_Provided passage:_

A Gentle Introduction to the Mathematics of Deep Learning: Functions and the Basis of Differential Calculus (1/2)

This is my third semester teaching differential calculus at the University of Arkansas, and if I'm being frank, I'm always extra disappointed in my ability to truly convey the importance of calculus. Finding myself in the intermediary realm between scientist, software engineer, and mathematician, I find the most appreciation for calculus in its sheer utility. Calculus is a tool, but a tool in the same way language is a tool. Just as language sets the foundation for practically all human interaction and expression, calculus has set a foundation for mathematical, scientific, and technological progress. It is practically impossible to exaggerate the value of calculus.

Budding engineers and scientists are usually tossed into introductory calculus and bombarded with rules and notation. Generally, a student’s first calculus course can be summarized as dreadful rote memorization in an attempt to stay afloat. While this blog post may not help you ace your calculus final, I'm hoping it does help you understand the value of learning calculus and provide you with the fundamentals for understanding machine learning concepts.

Calculus can be diluted to the study of change (derivation), content (integration), and the relationship between the two. Often "content" here is more specifically stated as the "area under a curve". While I think it is important to state this for clarification purposes, I suggest you begin to think of a function in more abstract terms than simply a "curve". A more practical and rather comp sci way of viewing functions would be in terms of inputs (your \(x\) values) and outputs (your \(y\) or \(f(x)\) values).

In machine learning, you're likely to have a large number of inputs. For example, to teach a computer facial recognition you may give it some 640 x 480 pixel photograph resulting in 307200 individual pixels as inputs! Well, you wouldn't ACTUALLY feed a computer all that data, but IF we did we'd instead have an \(x_{1}\), \(x_{2}\), ... all the way up to \(x_{307200}\) inputs which would give us some output \(f(x_{1}, x_{2}, ..., x_{307200})\). This is something called a multivariate function, which is a multiple-variable function or a function with multiple inputs. For now, let's step back to only worrying about univariate (single input) functions...

Right about now, we should discuss one of the key symbols of calculus: \(d\) which we can think of as "a little bit of" or even "a little change in". So, back in the context of some single input function, we can say \(dx\) means a little bit of \(x\) or a little change in \(x\). Now let's try to visualize this: let's say we have an input \(x\) that corresponds to the length of the side of a square. In this case, we can consider area to be a function of \(x\) which we can call \(A(x) = x^2\) or simply \(A\) for short. Let's say we're interested in how the area \(A\) of our square changes if we add a little bit more length \(dx\)...

Two photos of a square, one with an addtional tiny bit of length 'dx'

To calculate our little change in the area, \(dA\), we can simply add up the area of our three little boxes which will give us \(x \cdot dx + x \cdot dx + dx \cdot dx \) which we can simplify to \(2x \cdot dx + dx^2 \).

_Exercise set:_
[1] Duplicate everything in the calculus post from "This is my third" down to "value of calculus.".
[2] In the calculus post, the writer describes an intermediary realm between several roles. List those roles.
The entries after the calculus post are not needed for any of this work.

_Supplied information:_
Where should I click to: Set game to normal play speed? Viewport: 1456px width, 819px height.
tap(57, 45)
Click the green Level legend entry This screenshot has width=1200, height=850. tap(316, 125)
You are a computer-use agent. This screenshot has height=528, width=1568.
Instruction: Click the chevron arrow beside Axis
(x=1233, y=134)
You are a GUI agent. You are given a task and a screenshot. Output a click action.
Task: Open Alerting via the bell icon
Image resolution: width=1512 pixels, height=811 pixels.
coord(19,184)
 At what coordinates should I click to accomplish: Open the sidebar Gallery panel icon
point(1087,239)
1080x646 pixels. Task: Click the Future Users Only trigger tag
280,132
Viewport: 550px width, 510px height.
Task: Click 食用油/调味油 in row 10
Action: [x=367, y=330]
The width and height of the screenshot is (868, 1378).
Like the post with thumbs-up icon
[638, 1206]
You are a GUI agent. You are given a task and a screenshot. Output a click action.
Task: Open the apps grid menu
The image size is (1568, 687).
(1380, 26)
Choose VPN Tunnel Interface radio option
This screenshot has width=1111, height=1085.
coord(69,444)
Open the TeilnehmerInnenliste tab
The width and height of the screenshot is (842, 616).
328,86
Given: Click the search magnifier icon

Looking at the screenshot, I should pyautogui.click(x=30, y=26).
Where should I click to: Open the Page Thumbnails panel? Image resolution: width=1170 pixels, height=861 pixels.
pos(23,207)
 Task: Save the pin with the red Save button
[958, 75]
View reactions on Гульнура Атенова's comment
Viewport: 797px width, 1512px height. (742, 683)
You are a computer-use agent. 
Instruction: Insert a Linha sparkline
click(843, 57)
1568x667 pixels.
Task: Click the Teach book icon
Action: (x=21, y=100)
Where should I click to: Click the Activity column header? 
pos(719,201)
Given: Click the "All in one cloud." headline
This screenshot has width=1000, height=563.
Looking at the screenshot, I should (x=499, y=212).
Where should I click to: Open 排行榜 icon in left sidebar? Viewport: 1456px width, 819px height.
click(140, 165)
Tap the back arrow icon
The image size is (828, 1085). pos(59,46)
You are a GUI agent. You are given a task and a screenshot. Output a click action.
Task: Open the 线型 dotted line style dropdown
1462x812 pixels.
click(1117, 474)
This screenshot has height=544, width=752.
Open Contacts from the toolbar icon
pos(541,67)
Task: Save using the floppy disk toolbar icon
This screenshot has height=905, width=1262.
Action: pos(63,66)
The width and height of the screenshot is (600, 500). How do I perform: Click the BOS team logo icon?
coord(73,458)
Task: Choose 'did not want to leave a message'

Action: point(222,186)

_Worked answers:_
[1]
This is my third semester teaching differential calculus at the University of Arkansas, and if I'm being frank, I'm always extra disappointed in my ability to truly convey the importance of calculus. Finding myself in the intermediary realm between scientist, software engineer, and mathematician, I find the most appreciation for calculus in its sheer utility. Calculus is a tool, but a tool in the same way language is a tool. Just as language sets the foundation for practically all human interaction and expression, calculus has set a foundation for mathematical, scientific, and technological progress. It is practically impossible to exaggerate the value of calculus.

[2] Scientist, software engineer, mathematician